Plongé dans une crise sévère due à la chute des cours du pétrole – son unique richesse – et d’une gestion de ses finances jugée hasardeuse par les analystes, le Venezuela a déjà vu partir une douzaine de compagnies aériennes depuis 2014 en raison des dettes abyssales qu’il a envers elles, le gouvernement exerçant un strict contrôle des changes.

Désormais, seule une dizaine – dont sept volent vers l’Europe – desservent le Venezuela.

Copa est celle qui offre le plus de fréquences entre le pays et le monde, avec dix vols à l’arrivée et au départ chaque jour, et la compagnie panaméenne est vitale pour la connexion au reste de l’Amérique latine.

Mais le gouvernement du président Maduro est entré ces derniers mois dans une spirale de tensions internationales, après la décision des autorités électorales d’avancer le scrutin présidentiel de décembre au 20 mai.

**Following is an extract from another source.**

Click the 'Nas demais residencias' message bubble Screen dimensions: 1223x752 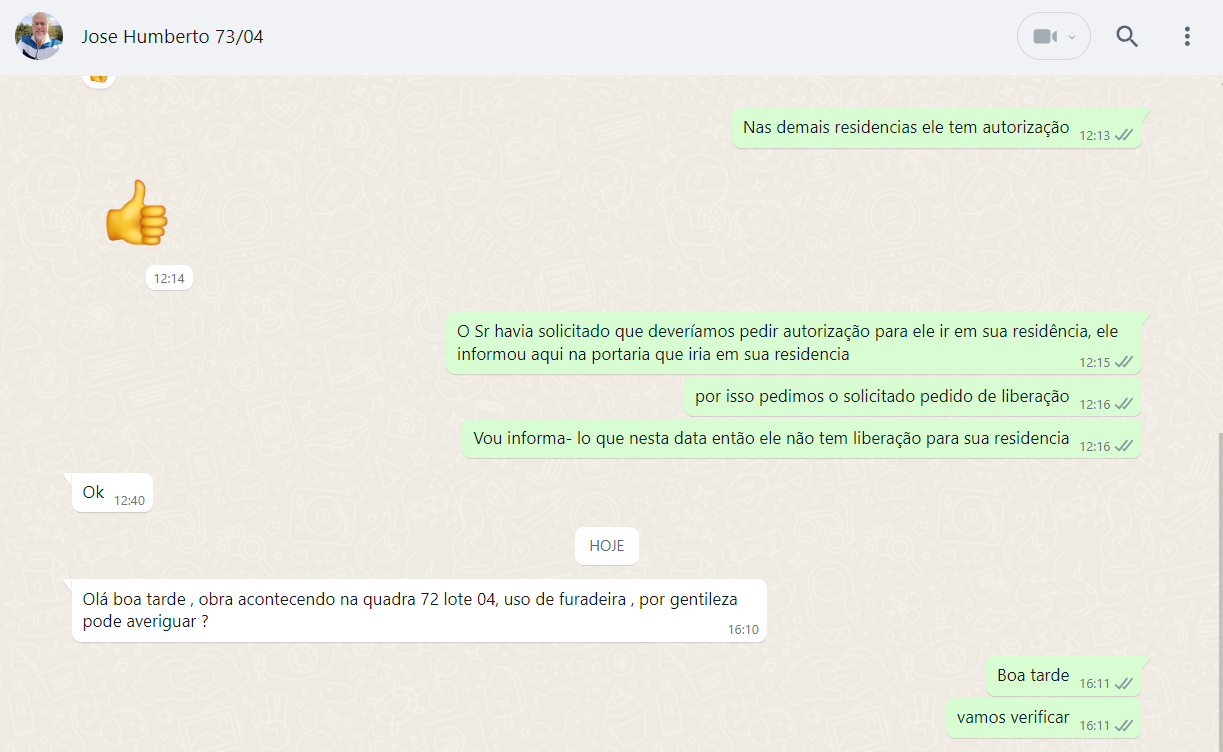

Dénonçant l’absence de transparence et de pluralisme dans cette élection, Washington, l’Union européenne ou encore la Suisse ont multiplié les déclarations critiques et les sanctions financières à l’égard de Caracas.

Le Mercosur, marché commun sud-américain, a suspendu le pays en août 2017, tandis que les 14 pays du continent américain rassemblés dans le Groupe de Lima ont décidé de ne pas reconnaître les résultats de la présidentielle.

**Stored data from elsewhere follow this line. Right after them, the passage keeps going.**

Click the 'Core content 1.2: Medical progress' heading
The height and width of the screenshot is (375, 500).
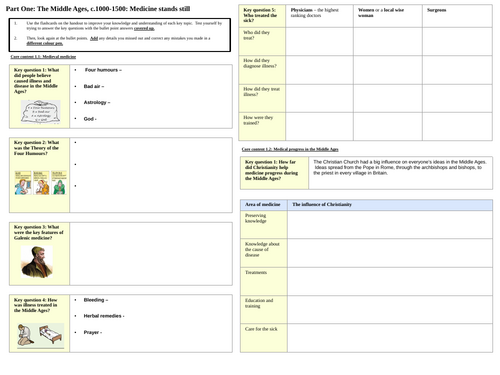point(290,149)
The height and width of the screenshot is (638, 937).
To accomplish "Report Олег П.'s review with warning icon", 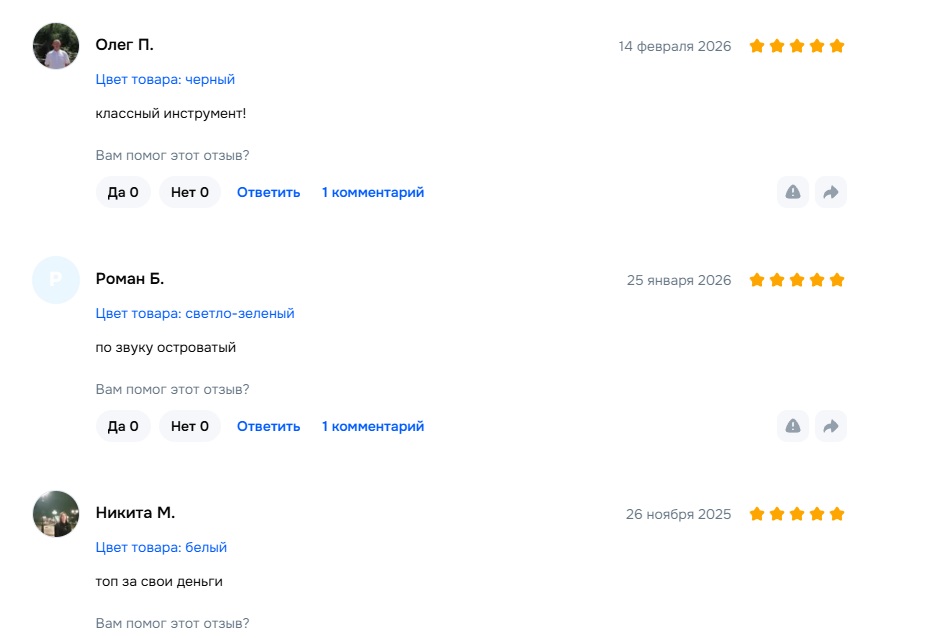I will pyautogui.click(x=793, y=192).
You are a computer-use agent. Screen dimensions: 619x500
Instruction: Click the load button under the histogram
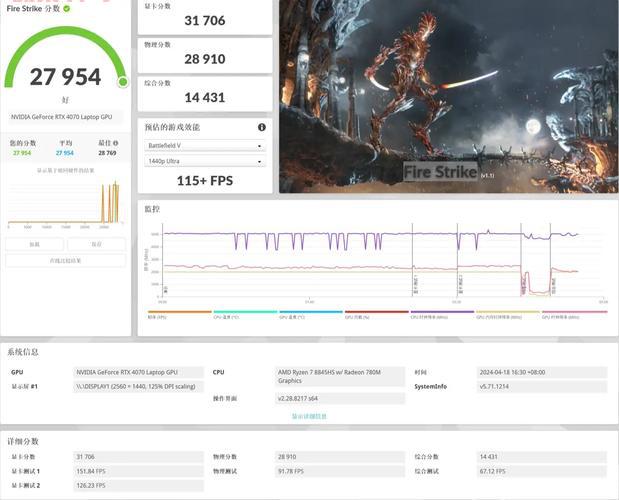[x=35, y=244]
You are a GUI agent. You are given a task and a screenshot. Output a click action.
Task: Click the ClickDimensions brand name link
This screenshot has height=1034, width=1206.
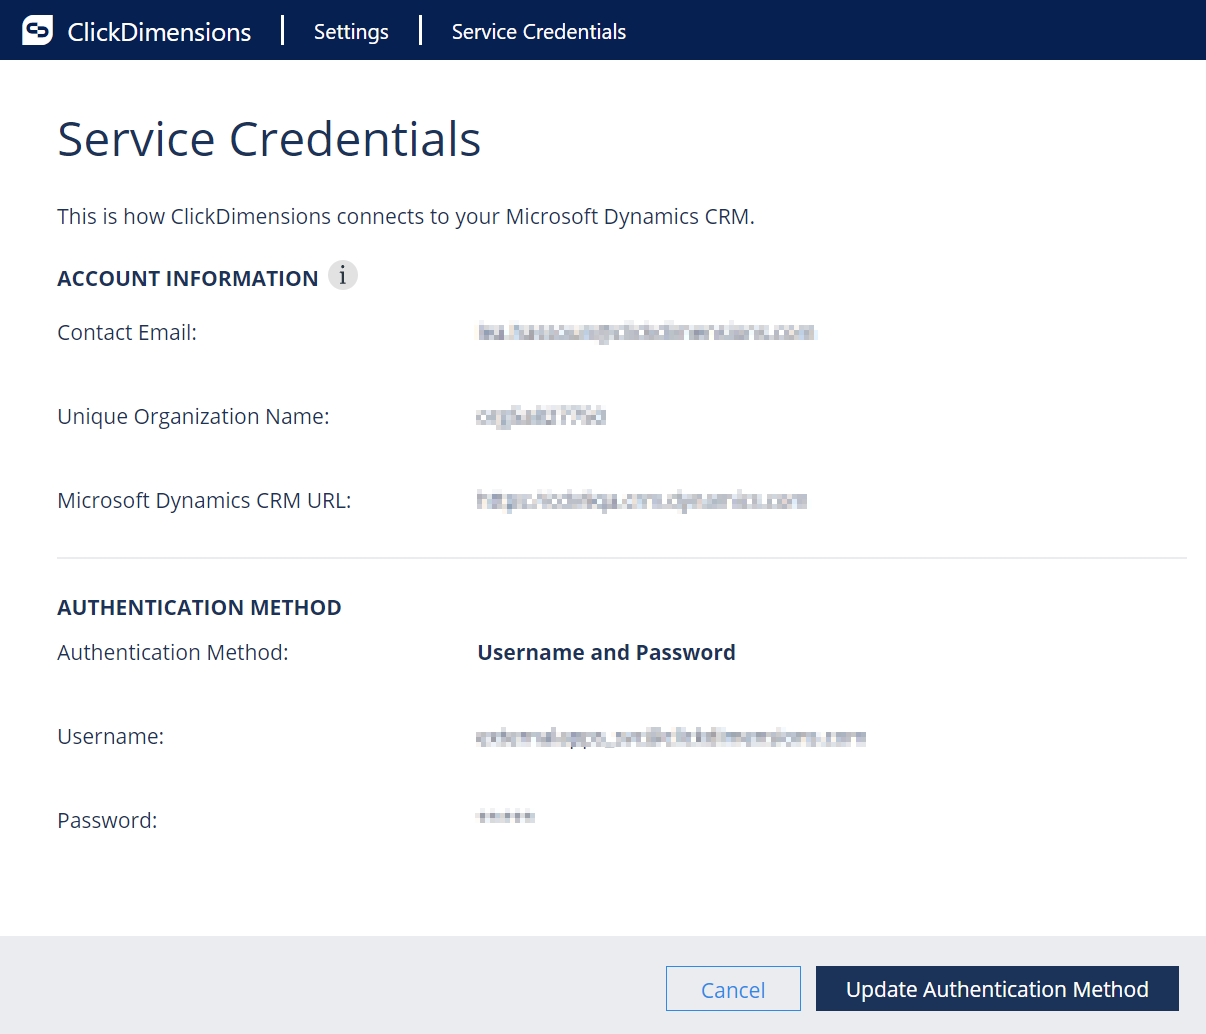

Très virulent après chacun de ces coups durs, Nicolas Maduro s’en est pris jeudi au président français Emmanuel Macron, qui l’avait critiqué, l’accusant d’être « un pantin de la politique de Trump contre le Venezuela ».

« Le gouvernement répond automatiquement comme un fauve attaqué et encerclé » mais en faisant ainsi « il approfondit lui-même son isolement », observe l’analyste Luis Salamanca.

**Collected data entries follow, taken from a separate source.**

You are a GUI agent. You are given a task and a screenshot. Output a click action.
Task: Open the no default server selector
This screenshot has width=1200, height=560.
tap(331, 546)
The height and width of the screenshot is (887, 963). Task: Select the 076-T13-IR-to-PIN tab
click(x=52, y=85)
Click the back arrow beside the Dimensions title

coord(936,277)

Dans une Amérique latine qui a globalement viré à droite ces dernières années (Brésil, Argentine, Chili…), ses soutiens se comptent désormais sur les doigts d’une main: Cuba, la Bolivie, le Nicaragua, tous engagés comme le Venezuela dans une diatribe contre les Etats-Unis.

Hors de la région, Caracas ne peut désormais plus s’appuyer que sur le soutien de la Chine, son principal créancier (avec une dette estimée à 28 milliards de dollars), et de la Russie, avec qui il a noué une coopération stratégique militaire et pétrolière.

« Le gouvernement a oublié que la négociation est la base des relations internationales, et non la confrontation », rappelle Milagros Betancourt.